The model achieved significant performance gains by integrating retrieval-augmented samples: it improved +1 consensus-based image description evaluation. (CIDEr) on Microsoft common objects in context (MSCOCO) and +4 CIDEr on NoCaps for image captioning. It boosted accuracy by nearly +3% on specific visual question answering (VQA) question types. These results underscored the efficacy of applying retrieval-augmented generation (RAG) approaches to VLMs, marking a stride toward more efficient and accessible multimodal learning.
Related Work
Past work in VLMs has integrated visual and textual data for tasks like image captioning and classification. Early frameworks like optimal flexible architecture (OFA) and graph interaction transformer (GIT) were followed by models augmenting large language models with visual encoders. In natural language processing (NLP), retrieval augmentation, starting with the k-nearest neighbors language model (kNN-LM), has expanded to include large corpora like Wikipedia, benefiting models by enhancing knowledge-intensive tasks like question answering.
Multimodal Retrieval Framework
The proposed RAVEN framework integrates multimodal images and text inputs through a process that begins with a retriever accessing relevant image-text pairs from external memory. This system utilizes the Facebook artificial intelligence similarity search (FAISS) library for efficient semantic search, leveraging an image encoder to score query-image similarities and retrieve top 'k' image-text pairs via maximum inner product search (MIPS) from the Laion5B dataset. Near duplicates are excluded to ensure relevance and diversity, and retrieved samples are mapped to captions for consistency.
RAVEN employs a multitask encoder-decoder VLM architecture, combining ResNet for image encoding and byte-pair encoding (BPE) for text conversion. This framework uses a unified vocabulary encompassing linguistic and visual tokens within a transformer backbone. Enhanced with head scaling, layer normalization, and specific position embeddings for text and images, the model supports tasks like image captioning and VQA through sequence-to-sequence (Seq2Seq) generation.
Retrieval mechanisms within RAVEN significantly enhance VL task performance by providing crucial contextual information and mitigating biases from training data. This approach optimally utilizes OFA as its backbone due to its multitask integration, open-source adaptability, and manageable parameter size of 182M.

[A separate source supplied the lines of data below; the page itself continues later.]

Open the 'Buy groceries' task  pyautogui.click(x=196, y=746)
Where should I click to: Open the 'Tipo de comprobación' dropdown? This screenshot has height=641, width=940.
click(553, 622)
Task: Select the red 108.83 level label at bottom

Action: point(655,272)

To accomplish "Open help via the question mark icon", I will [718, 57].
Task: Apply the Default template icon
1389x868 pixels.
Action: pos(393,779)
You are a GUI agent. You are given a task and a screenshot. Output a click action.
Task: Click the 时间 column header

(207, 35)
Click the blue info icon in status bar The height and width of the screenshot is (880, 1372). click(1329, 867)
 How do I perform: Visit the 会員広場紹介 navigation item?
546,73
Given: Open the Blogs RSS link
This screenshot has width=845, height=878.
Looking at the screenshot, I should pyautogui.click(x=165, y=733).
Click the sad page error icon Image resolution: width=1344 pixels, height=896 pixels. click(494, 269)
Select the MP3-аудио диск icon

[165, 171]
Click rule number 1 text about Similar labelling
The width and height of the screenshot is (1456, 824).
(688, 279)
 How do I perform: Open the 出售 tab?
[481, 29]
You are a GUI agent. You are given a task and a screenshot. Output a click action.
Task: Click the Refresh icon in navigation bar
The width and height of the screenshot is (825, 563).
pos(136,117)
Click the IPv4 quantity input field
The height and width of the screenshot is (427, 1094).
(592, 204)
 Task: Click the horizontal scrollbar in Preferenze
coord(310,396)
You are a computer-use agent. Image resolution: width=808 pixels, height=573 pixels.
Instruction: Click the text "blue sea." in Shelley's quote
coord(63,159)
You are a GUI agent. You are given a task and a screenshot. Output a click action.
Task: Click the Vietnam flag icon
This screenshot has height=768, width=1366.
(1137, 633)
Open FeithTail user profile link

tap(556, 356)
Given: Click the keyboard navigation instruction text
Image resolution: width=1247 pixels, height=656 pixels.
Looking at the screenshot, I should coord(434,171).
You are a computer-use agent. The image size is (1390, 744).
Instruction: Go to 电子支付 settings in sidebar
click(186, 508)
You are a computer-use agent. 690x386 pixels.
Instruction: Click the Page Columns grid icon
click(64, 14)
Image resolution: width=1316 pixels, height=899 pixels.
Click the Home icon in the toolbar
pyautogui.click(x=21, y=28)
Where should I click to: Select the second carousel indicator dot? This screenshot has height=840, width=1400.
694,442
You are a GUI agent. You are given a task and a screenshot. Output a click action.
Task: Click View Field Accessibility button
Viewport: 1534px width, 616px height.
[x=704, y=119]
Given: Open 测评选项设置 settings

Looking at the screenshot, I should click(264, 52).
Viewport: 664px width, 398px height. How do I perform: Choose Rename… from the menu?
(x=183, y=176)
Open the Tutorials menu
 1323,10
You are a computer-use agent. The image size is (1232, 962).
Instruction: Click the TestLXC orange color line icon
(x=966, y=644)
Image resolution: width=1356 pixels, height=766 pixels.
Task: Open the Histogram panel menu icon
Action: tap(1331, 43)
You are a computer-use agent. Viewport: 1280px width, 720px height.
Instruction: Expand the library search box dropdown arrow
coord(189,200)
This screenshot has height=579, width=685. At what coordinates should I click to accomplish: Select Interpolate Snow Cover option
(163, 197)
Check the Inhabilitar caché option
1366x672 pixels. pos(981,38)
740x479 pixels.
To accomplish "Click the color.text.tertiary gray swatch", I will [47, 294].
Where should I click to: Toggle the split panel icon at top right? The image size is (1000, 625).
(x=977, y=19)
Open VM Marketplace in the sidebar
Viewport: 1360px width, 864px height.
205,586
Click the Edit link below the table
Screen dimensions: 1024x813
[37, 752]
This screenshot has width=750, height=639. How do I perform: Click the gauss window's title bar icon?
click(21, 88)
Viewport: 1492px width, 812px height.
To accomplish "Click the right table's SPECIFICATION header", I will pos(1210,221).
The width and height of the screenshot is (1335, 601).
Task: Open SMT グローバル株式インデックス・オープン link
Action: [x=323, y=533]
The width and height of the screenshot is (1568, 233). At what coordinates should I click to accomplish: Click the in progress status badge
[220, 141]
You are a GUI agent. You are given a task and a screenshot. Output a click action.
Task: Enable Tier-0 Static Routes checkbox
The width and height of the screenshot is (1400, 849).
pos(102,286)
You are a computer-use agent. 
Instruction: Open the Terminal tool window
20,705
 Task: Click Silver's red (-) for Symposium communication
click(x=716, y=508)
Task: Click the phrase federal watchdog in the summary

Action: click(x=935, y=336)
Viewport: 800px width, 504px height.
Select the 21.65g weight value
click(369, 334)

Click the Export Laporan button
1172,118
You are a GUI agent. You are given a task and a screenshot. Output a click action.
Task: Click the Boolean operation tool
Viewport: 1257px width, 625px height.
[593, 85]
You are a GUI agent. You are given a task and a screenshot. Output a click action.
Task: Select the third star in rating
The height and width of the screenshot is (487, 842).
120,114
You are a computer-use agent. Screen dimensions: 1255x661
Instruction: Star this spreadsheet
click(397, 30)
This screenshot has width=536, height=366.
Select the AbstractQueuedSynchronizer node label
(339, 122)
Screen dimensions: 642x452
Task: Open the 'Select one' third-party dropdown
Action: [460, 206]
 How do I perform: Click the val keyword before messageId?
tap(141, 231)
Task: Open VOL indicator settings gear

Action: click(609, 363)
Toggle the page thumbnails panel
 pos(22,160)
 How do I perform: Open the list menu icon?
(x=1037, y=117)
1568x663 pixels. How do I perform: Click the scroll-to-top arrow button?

By avoiding additional trainable parameters from recent multimodal language model (MLLM) models, RAVEN focuses on integrating retrieval capabilities directly within the encoder-decoder framework, underscoring its versatility and applicability across various multimodal tasks.
Retrieval-Augmented Fine-Tuning
The approach's performance was thoroughly evaluated through fine-tuning diverse image captioning and VQA benchmarks. The primary focus was to highlight the advantages of integrating retrieval augmentation, where relevant knowledge is retrieved from a large external database and utilized during fine-tuning. This retrieval process involved mapping down from Laion-5B to Laion-COCO 600M, ensuring that retrieved samples were diverse and aligned with the style of the target datasets.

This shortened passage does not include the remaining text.